→ Exercise requirements:
Word for word, copy the lines from the one with "How do I perform: Dislike" to the last line of the data below, counting both, and keep every picture out.

→ Dataset entries:
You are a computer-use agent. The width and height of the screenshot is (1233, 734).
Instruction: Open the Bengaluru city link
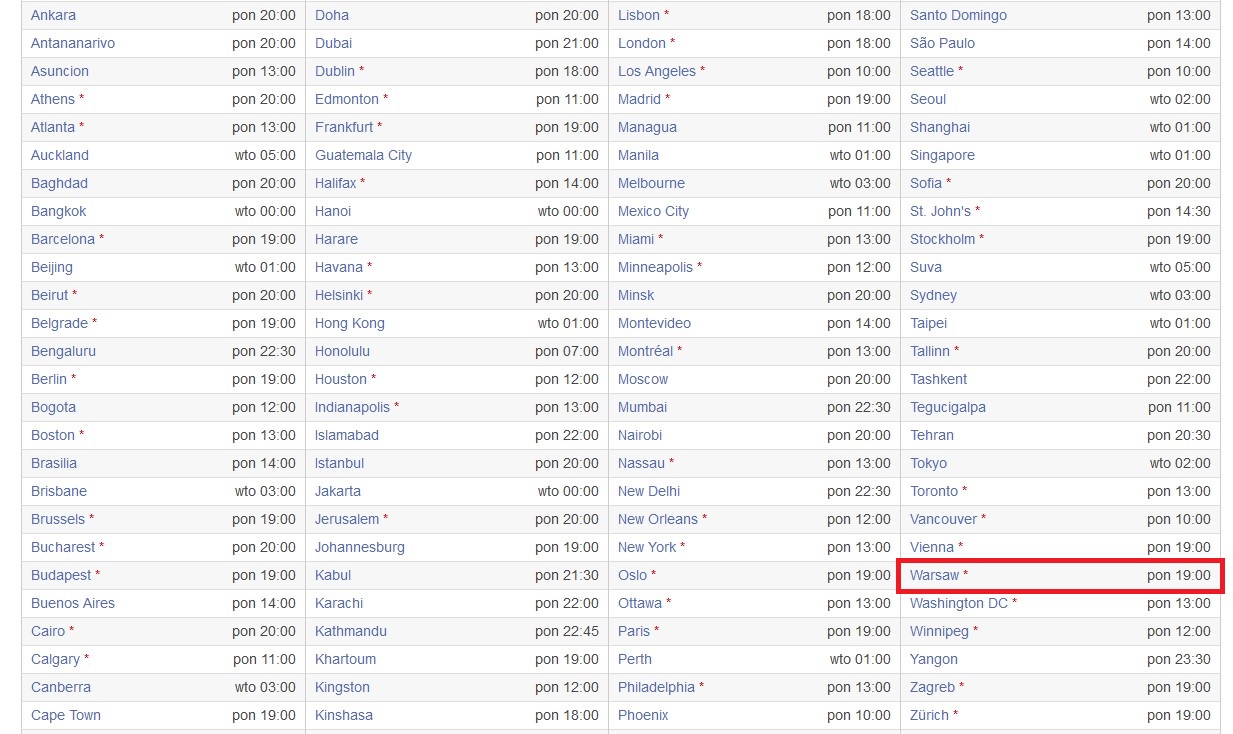coord(63,351)
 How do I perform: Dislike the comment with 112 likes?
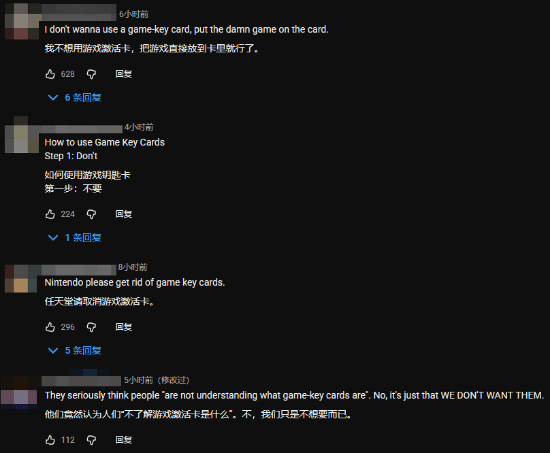(91, 440)
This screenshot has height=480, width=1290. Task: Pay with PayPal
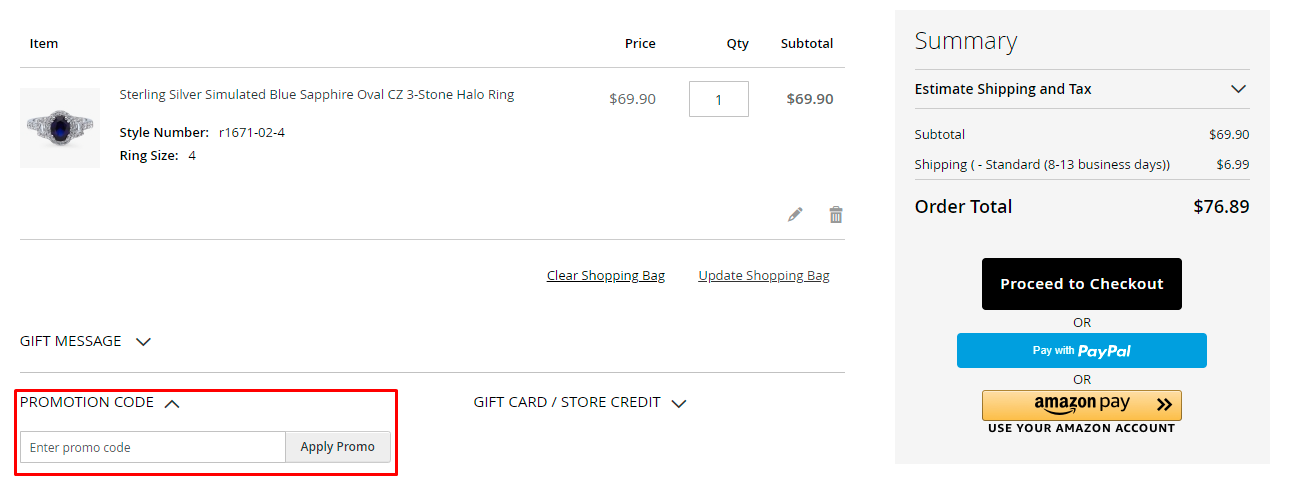(1081, 351)
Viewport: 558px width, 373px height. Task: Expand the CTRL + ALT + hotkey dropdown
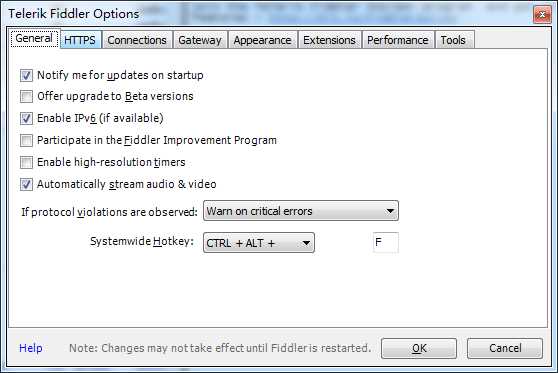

→ Answer section:
 How do I perform: Dislike the comment with 112 likes?
(91, 440)
This screenshot has height=480, width=1290. Task: Pay with PayPal
(1081, 351)
Viewport: 558px width, 373px height. Task: Expand the CTRL + ALT + hotkey dropdown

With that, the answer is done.